*** Begin section ***

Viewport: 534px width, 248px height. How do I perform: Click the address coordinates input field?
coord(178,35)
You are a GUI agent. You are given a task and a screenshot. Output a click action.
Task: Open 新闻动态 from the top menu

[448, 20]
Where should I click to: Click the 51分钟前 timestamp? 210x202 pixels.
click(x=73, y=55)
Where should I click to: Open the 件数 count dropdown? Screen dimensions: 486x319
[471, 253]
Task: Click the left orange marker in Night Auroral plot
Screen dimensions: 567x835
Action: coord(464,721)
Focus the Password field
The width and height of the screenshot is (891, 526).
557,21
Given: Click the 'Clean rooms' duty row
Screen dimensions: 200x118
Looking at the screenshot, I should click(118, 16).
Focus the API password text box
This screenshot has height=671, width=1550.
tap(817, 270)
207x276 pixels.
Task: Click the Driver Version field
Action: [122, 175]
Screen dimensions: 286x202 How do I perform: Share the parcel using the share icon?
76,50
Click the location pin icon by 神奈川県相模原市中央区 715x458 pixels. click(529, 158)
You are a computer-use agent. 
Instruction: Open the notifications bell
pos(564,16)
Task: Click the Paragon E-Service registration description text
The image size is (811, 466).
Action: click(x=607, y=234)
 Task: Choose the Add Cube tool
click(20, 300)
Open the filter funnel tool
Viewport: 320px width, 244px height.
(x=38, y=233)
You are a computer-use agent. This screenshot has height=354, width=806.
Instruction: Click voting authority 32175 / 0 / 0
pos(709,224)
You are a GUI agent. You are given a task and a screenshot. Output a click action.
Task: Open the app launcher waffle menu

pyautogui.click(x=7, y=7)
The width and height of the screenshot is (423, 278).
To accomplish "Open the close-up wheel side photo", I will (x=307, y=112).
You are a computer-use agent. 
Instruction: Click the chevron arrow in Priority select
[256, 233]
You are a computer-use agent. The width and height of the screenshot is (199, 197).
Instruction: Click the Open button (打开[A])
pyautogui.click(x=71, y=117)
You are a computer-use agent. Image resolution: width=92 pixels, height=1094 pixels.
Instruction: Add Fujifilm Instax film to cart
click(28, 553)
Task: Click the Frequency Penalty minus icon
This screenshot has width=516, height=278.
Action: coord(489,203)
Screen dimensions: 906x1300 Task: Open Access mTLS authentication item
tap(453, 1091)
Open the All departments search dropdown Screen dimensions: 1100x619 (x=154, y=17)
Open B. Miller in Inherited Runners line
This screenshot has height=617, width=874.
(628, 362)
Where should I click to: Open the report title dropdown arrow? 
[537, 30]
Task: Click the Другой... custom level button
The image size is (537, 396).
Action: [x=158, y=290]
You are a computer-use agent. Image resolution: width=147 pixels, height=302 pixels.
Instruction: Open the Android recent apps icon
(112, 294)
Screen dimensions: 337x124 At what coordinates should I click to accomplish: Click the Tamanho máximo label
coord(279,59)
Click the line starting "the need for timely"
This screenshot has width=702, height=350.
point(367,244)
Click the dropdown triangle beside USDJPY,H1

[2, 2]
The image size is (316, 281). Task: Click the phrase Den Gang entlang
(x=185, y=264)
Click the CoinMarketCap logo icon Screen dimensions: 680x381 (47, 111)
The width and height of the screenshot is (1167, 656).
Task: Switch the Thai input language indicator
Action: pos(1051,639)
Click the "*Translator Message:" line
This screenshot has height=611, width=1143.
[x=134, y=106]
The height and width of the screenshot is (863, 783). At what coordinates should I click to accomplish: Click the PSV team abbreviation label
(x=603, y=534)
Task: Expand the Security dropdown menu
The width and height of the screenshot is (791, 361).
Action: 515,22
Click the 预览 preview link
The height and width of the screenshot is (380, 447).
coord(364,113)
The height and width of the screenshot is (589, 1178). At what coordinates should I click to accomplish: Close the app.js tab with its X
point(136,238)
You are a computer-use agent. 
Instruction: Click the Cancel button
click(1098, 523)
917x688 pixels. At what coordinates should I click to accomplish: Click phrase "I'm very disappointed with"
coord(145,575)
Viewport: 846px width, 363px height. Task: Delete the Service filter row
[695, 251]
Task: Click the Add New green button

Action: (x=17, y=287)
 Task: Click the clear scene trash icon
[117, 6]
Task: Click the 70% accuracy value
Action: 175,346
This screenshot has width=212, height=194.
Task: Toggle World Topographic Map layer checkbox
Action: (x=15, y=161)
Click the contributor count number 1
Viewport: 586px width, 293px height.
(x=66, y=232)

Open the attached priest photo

*** End section ***

- **Work to be completed**: Once you reach the line that contains "917x688 pixels. At", transcribe it and all remaining lines of the listing exactly; skip everything before it.

- **Answer to this exercise**:
917x688 pixels. At what coordinates should I click to accomplish: Click phrase "I'm very disappointed with"
coord(145,575)
Viewport: 846px width, 363px height. Task: Delete the Service filter row
[695, 251]
Task: Click the Add New green button

Action: (x=17, y=287)
 Task: Click the clear scene trash icon
[117, 6]
Task: Click the 70% accuracy value
Action: 175,346
This screenshot has width=212, height=194.
Task: Toggle World Topographic Map layer checkbox
Action: (x=15, y=161)
Click the contributor count number 1
Viewport: 586px width, 293px height.
(x=66, y=232)

Open the attached priest photo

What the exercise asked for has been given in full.